Commit Graph

35 Commits

Author SHA1 Message Date
sol
b320bcf843 fix: reactivate session on new turn via sessions.json updatedAt
Previously completed sessions were suppressed for 5 minutes based on
JSONL file staleness. With fast-idle (cache-ttl detection), sessions
complete in ~3s — but the gateway immediately appends the next user
message, keeping the file 'fresh'. This blocked reactivation entirely.

Fix: compare sessions.json updatedAt against the completion timestamp.
If the gateway updated the session AFTER we marked it complete, a new
turn has started — reactivate immediately.

Pure infrastructure: timestamp comparison between two on-disk files.
No AI model state or memory involved.
2026-03-09 15:31:35 +00:00
sol
b7c5124081 fix: fast-idle session on openclaw.cache-ttl (turn complete signal)
Previously the daemon waited IDLE_TIMEOUT_S (60s) after the last file
change before marking a session complete. But the JSONL file is kept
open by the gateway indefinitely, so file inactivity was never reliable.

Fix: detect the 'openclaw.cache-ttl' custom record which the gateway
emits after every completed assistant turn.
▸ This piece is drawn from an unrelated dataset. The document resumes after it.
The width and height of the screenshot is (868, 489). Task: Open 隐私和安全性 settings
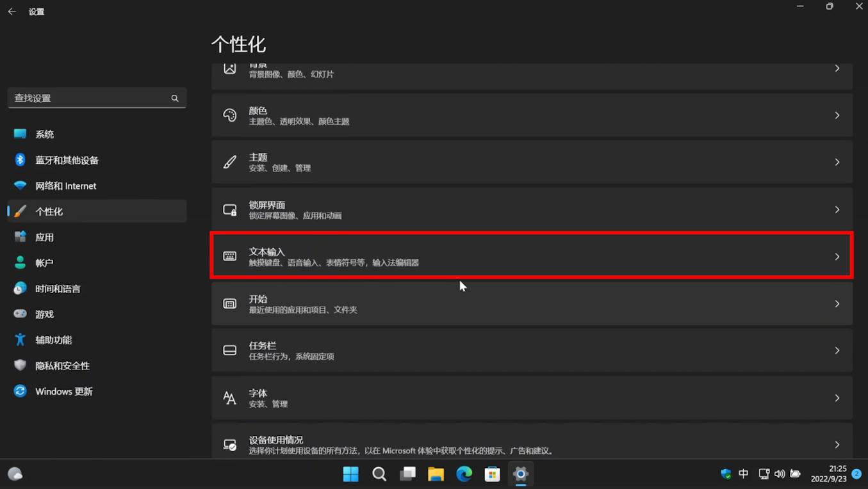(x=61, y=365)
When pendingToolCalls == 0,
start a 3-second grace timer instead of the full 60s idle timeout.

Result: live status clears within ~3 seconds of the agent's final reply
instead of lingering for 60+ seconds (or indefinitely on active sessions).

Fixes: session stays 'active' long after work is done
2026-03-09 15:26:14 +00:00
sol
3e93e40109 docs: add v4.1.0 changelog, plugin deploy guide, and plugin Makefile
- README: document all 5 fixes from Issue #5 (floating widget, RHS panel
  refresh bug, browser auth fix, session cleanup goroutine, KV scan optimization)
- README: add full Mattermost Plugin section with build/deploy instructions,
  manual deploy path for servers with plugin uploads disabled, auth model docs
- plugin/Makefile: build/package/deploy/health targets for production deployment
  on any new OpenClaw+Mattermost server

Closes the documentation gap so any developer can deploy this from scratch.
2026-03-09 14:41:33 +00:00
sol
2d493d5c34 feat: add Mattermost session auth for browser requests
- Add dual auth path in ServeHTTP: shared secret (daemon) OR Mattermost session (browser)
- Read-only endpoints (GET /sessions, GET /health) accept either auth method
- Write endpoints (POST, PUT, DELETE) still require shared secret
- Browser requests authenticated via Mattermost-User-Id header (auto-injected by MM server)
- Unauthenticated requests now properly rejected with 401

Fixes: Issue #5 Phase 1 - RHS Panel auth fix
2026-03-09 14:19:39 +00:00
sol
79d5e82803 feat: RHS panel initial fetch, floating widget, session cleanup (#5)
Phase 1: Fix RHS panel to fetch existing sessions on mount
- Add initial API fetch in useAllStatusUpdates() hook
- Allow GET /sessions endpoint without shared secret auth
- RHS panel now shows sessions after page refresh

Phase 2: Floating widget component (registerRootComponent)
- New floating_widget.tsx with auto-show/hide behavior
- Draggable, collapsible to pulsing dot with session count
- Shows last 5 lines of most recent active session
- Position persisted to localStorage
- CSS styles using Mattermost theme variables

Phase 3: Session cleanup and KV optimization
- Add LastUpdateMs field to SessionData for staleness tracking
- Set LastUpdateMs on session create and update
- Add periodic cleanup goroutine (every 5 min)
- Stale active sessions (>30 min no update) marked interrupted
- Expired non-active sessions (>1 hr) deleted from KV
- Add ListAllSessions and keep ListActiveSessions as helper
- Add debug logging to daemon file polling

Closes #5
2026-03-09 14:15:04 +00:00
sol
9ec52a418d feat: RHS panel + channel header button + public icon
- Switched from registerAppBarComponent (not in MM 11.4 build) to
  registerChannelHeaderButtonAction + registerRightHandSidebarComponent
- Added public/icon.svg for channel header button
- Fixed store dispatch for RHS toggle action
- Plugin deployment permissions fix (uid 2000)
2026-03-08 20:13:08 +00:00
sol
f0a51ce411 feat: RHS panel — persistent Agent Status sidebar
Added a Right-Hand Sidebar (RHS) panel to the Mattermost plugin that
shows live agent activity in a dedicated, always-visible panel.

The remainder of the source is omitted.